(Source document)
This is worst gunfight movie ever, which means this is best "anti" gunfight movie ever. Though very strange & awkward is the gunfight of people who's shot thousand times but can't be dead, more weirdly this is constructed by all the scenes which're usually cut in gun movie because, if not, this one becomes dull. All the more "Free Fire" works as the movie about "Gun is ugly & uncool, right?" Highly interesting gem.
Lots of people I respect have been laying a serious beatdown on these last two Wheatley features. I guess I like them because I'm an idiot. That's insincere. I think I'm brilliant. HIGH-RISE and FREE FIRE feel to me like slyly cerebral works of conceptual art or filmed gallery installations. FREE FIRE is fascinating for me because of its combination of chaos and a kind of zen stasis.

(Information given)
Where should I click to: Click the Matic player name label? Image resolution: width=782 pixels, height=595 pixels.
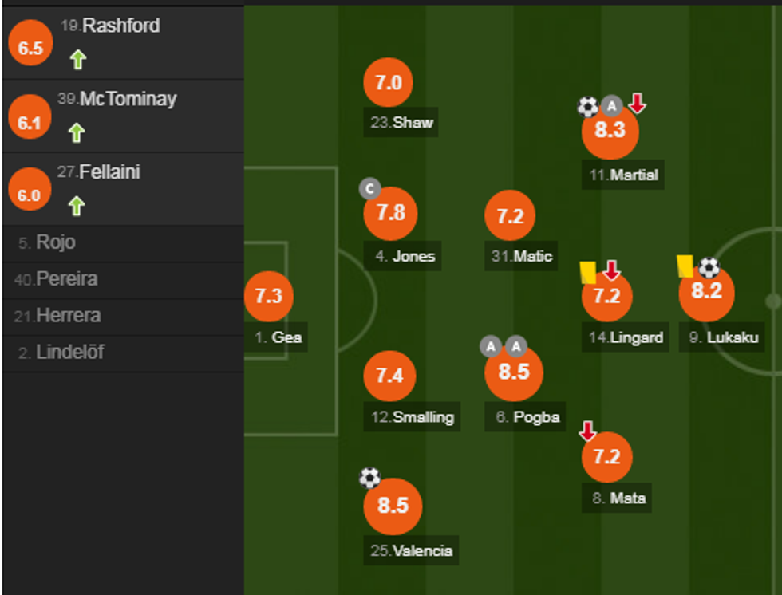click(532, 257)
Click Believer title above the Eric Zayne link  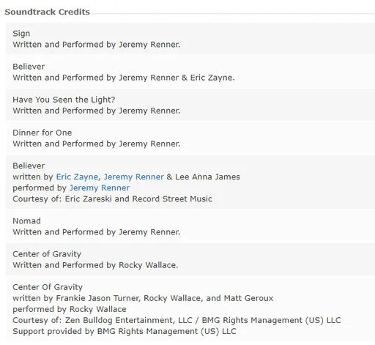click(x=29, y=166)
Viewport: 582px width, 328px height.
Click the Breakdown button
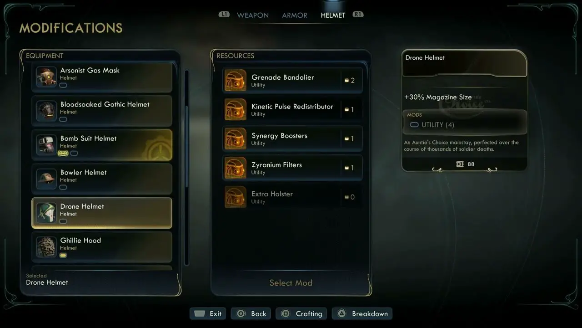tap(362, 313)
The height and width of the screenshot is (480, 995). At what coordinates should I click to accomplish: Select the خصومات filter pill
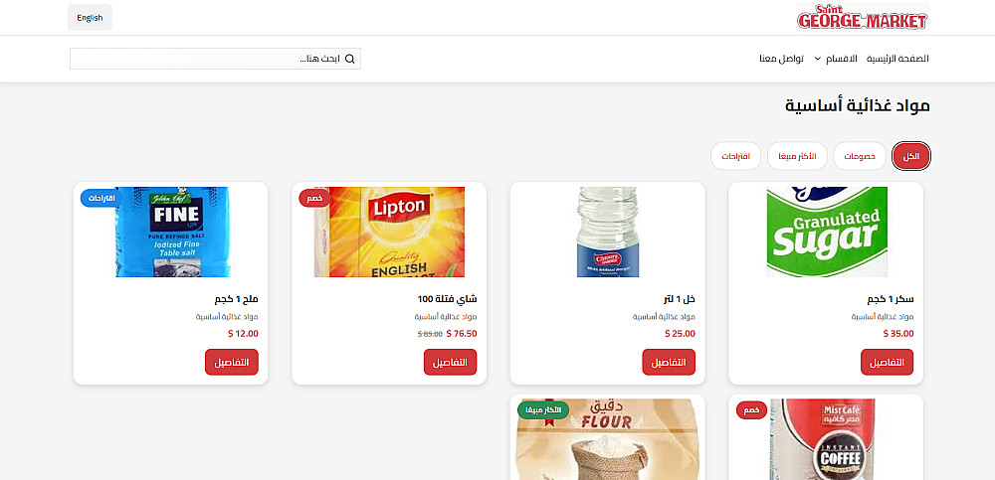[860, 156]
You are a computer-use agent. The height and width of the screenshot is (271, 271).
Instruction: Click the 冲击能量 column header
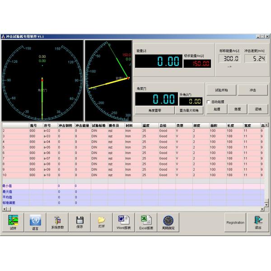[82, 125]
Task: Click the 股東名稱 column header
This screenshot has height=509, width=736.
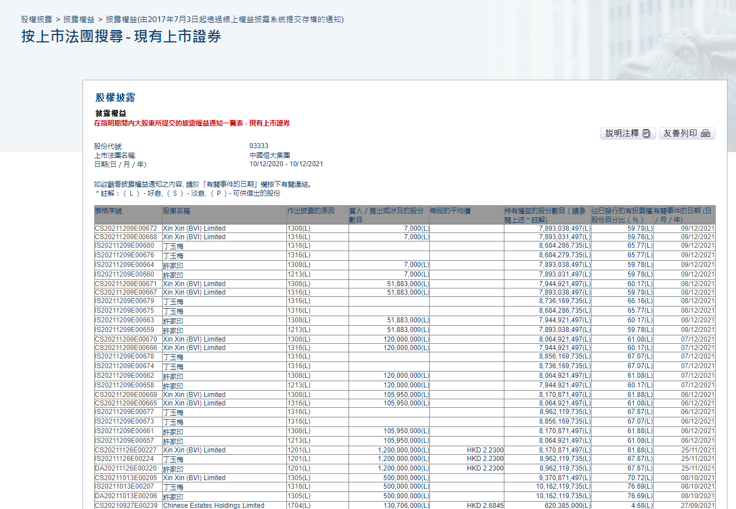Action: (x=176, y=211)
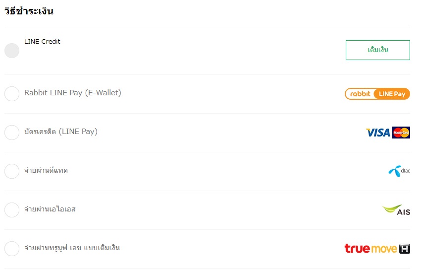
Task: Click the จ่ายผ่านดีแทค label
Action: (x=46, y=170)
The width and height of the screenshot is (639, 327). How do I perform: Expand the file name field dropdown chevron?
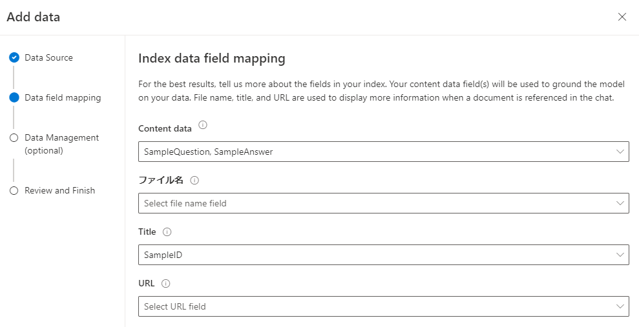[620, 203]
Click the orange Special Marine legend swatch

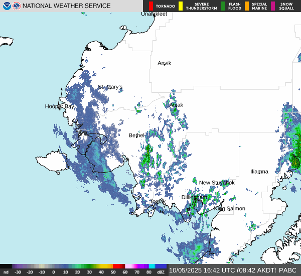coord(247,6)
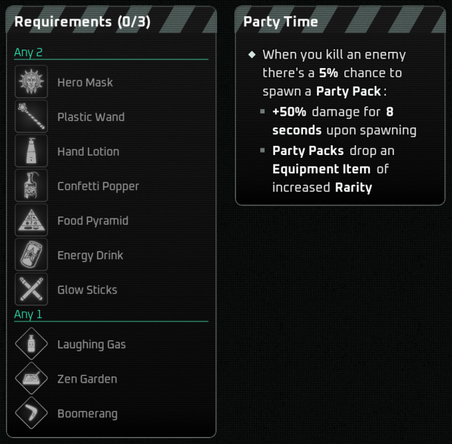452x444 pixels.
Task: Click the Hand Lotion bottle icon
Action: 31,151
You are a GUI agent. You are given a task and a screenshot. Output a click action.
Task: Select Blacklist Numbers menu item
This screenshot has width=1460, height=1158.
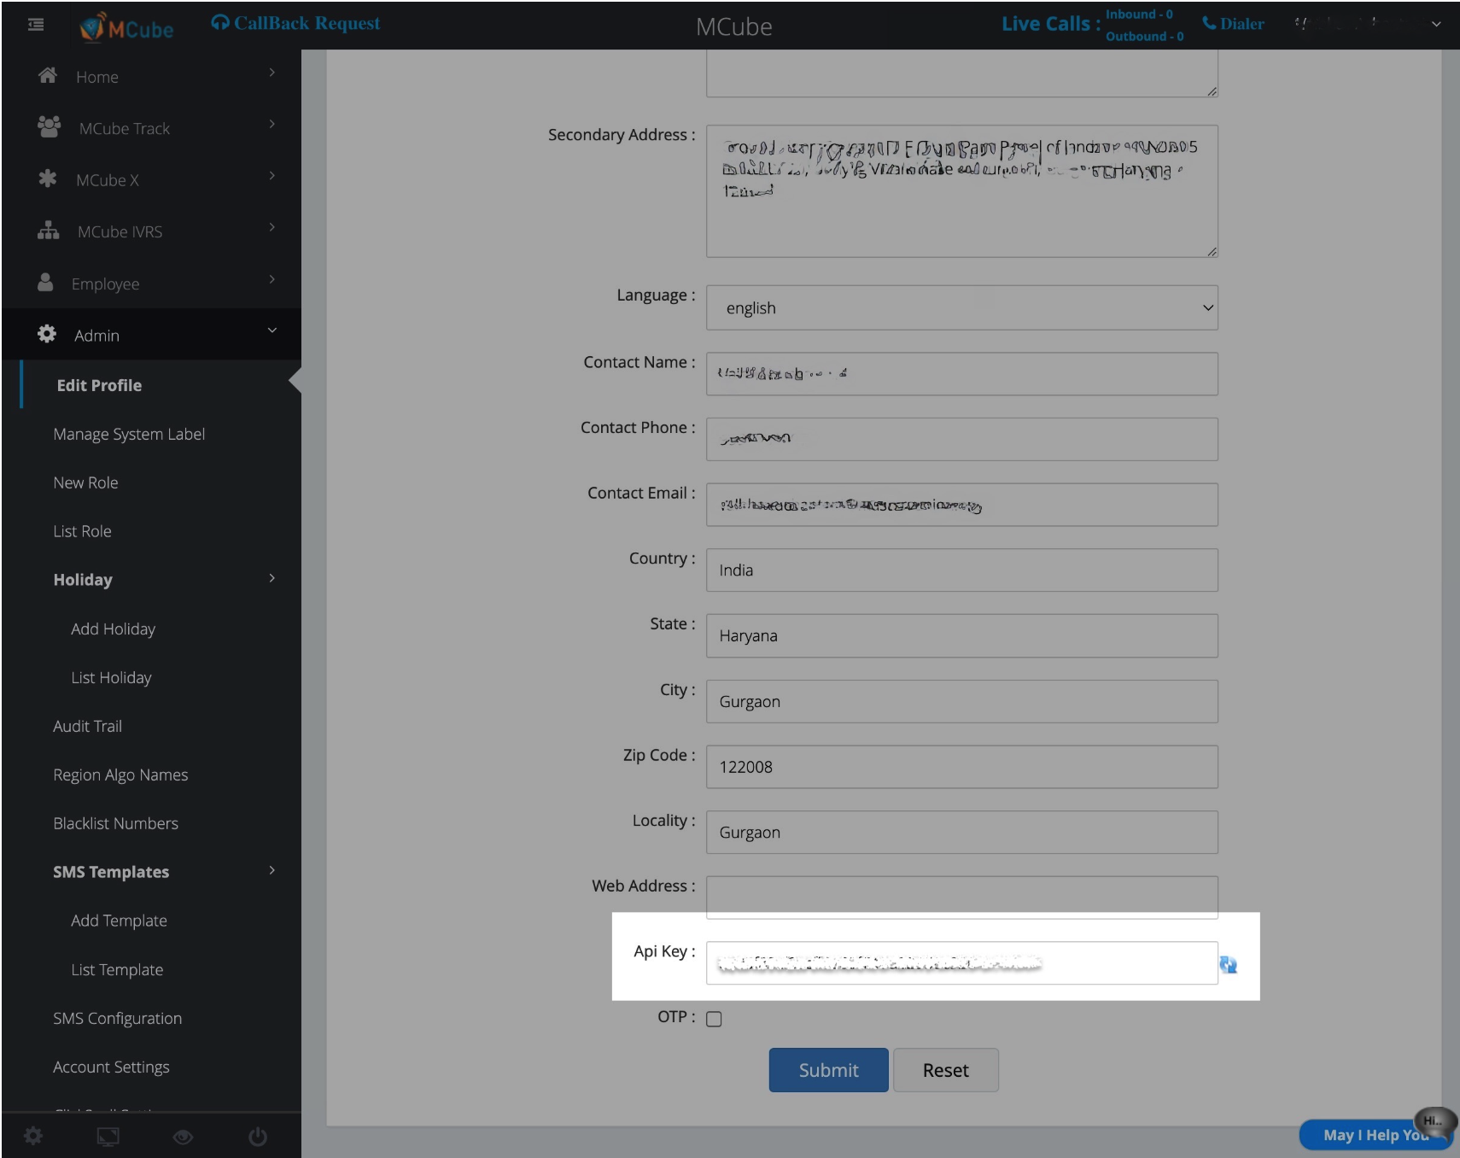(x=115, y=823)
* * *
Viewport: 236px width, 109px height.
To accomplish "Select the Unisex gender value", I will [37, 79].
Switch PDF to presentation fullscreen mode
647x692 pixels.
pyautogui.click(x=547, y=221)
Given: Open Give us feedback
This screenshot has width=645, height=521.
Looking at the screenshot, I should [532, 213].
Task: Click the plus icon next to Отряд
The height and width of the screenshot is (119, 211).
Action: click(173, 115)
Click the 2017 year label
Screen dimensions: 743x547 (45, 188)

(Work instructions)
• a. Using the Free Fire reviews, decide whether each statement agrees with them. Answer yes or no for each and quote the words from the reviews that decide it.
(i) The first review says the film is built from scenes that gun movies usually cut.
(ii) The second reviewer stands by the claim that they like the Wheatley features because they are an idiot.
(iii) The second review likens HIGH-RISE and FREE FIRE to filmed gallery installations.
• b. Reproduce the stretch of the Free Fire reviews from "Lots of people" through "of zen stasis.", keeping every word and mark unchanged.
• c. Answer these questions from the Free Fire reviews.
(i) What phrase closes the first review?
(ii) What combination does the second reviewer find fascinating in FREE FIRE?
(iii) Which two Wheatley features does the second review name?

(Response list)
• a.
(i) Yes: "this is constructed by all the scenes which're usually cut in gun movie"
(ii) No: "That's insincere."
(iii) Yes: "HIGH-RISE and FREE FIRE feel to me like slyly cerebral works of conceptual art or filmed gallery installations."

• b.
Lots of people I respect have been laying a serious beatdown on these last two Wheatley features. I guess I like them because I'm an idiot. That's insincere. I think I'm brilliant. HIGH-RISE and FREE FIRE feel to me like slyly cerebral works of conceptual art or filmed gallery installations. FREE FIRE is fascinating for me because of its combination of chaos and a kind of zen stasis.

• c.
(i) "Highly interesting gem."
(ii) Chaos and a kind of zen stasis.
(iii) HIGH-RISE and FREE FIRE.